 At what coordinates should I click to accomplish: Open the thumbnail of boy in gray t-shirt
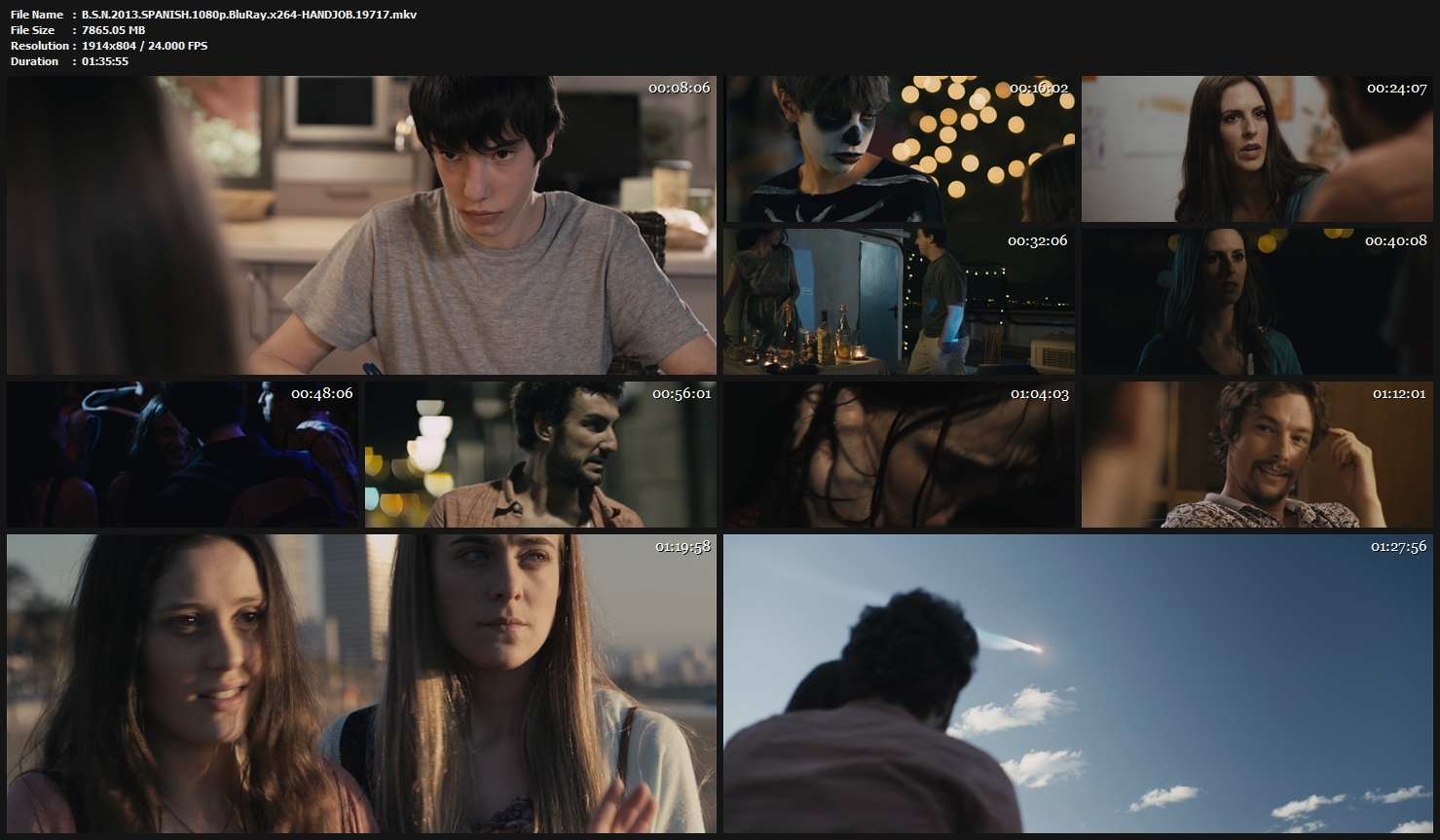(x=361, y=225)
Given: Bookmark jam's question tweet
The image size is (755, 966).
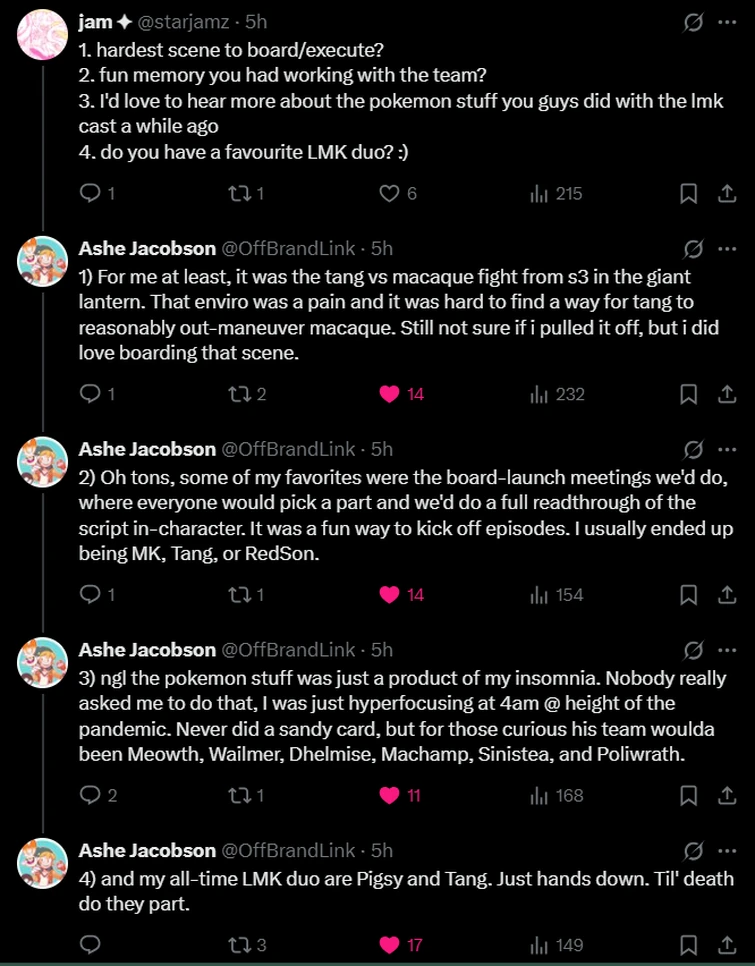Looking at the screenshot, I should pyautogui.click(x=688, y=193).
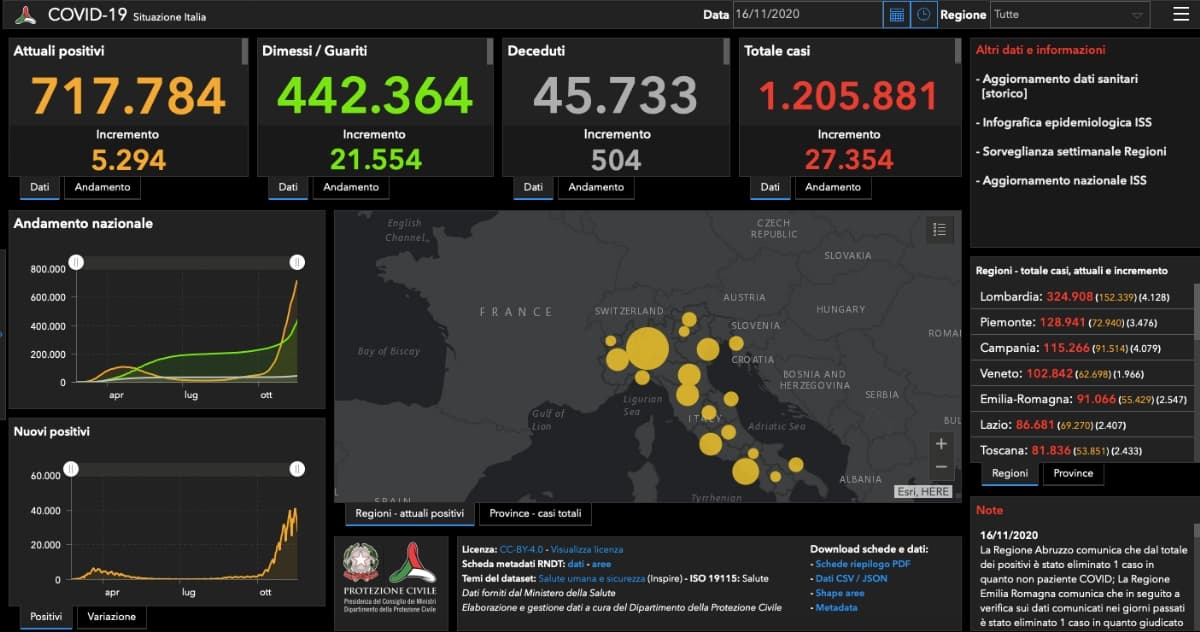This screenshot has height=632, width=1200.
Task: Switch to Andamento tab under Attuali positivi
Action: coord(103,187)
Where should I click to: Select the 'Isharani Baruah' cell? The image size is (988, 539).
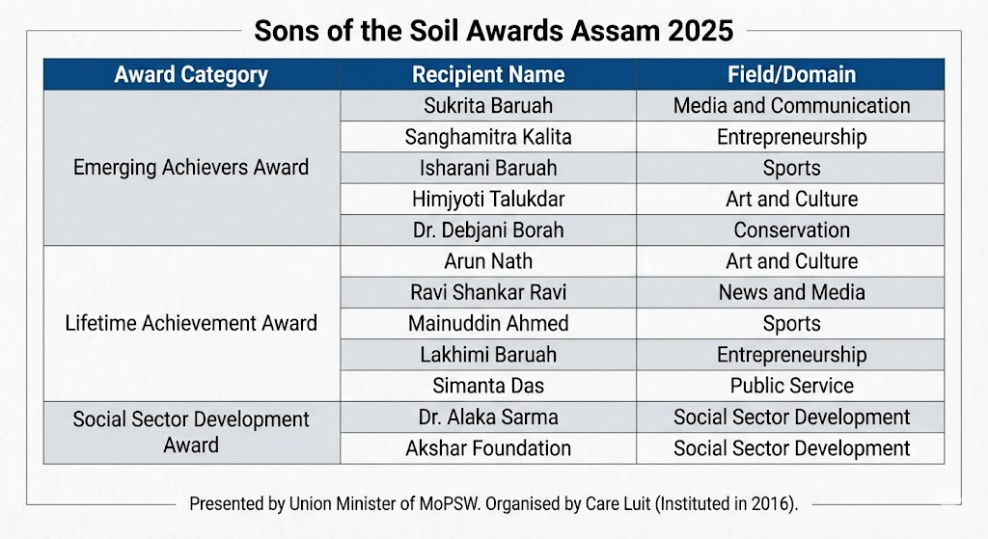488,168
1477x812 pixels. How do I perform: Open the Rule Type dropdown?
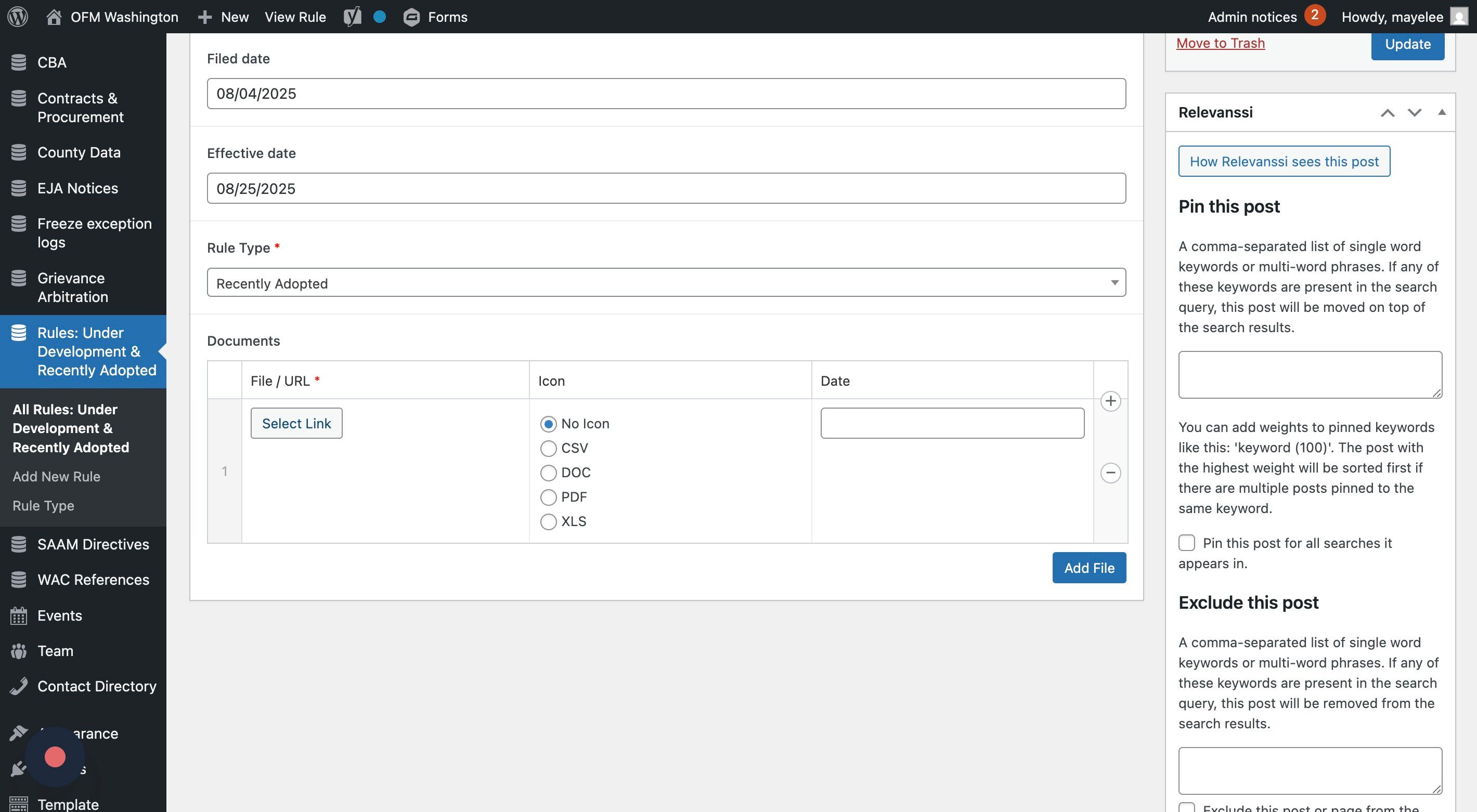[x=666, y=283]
====================
● Stated exercise: Retype all of the data above character for character, leaving out the pictures.

● Output for this exercise:
 At what coordinates should I click to accomplish: Open the thumbnail of boy in gray t-shirt
(x=361, y=225)
Given: Bookmark jam's question tweet
The image size is (755, 966).
Looking at the screenshot, I should pyautogui.click(x=688, y=193).
This screenshot has height=632, width=1200.
Task: Switch to Andamento tab under Attuali positivi
Action: coord(103,187)
Where should I click to: Select the 'Isharani Baruah' cell? The image size is (988, 539).
488,168
1477x812 pixels. How do I perform: Open the Rule Type dropdown?
[x=666, y=283]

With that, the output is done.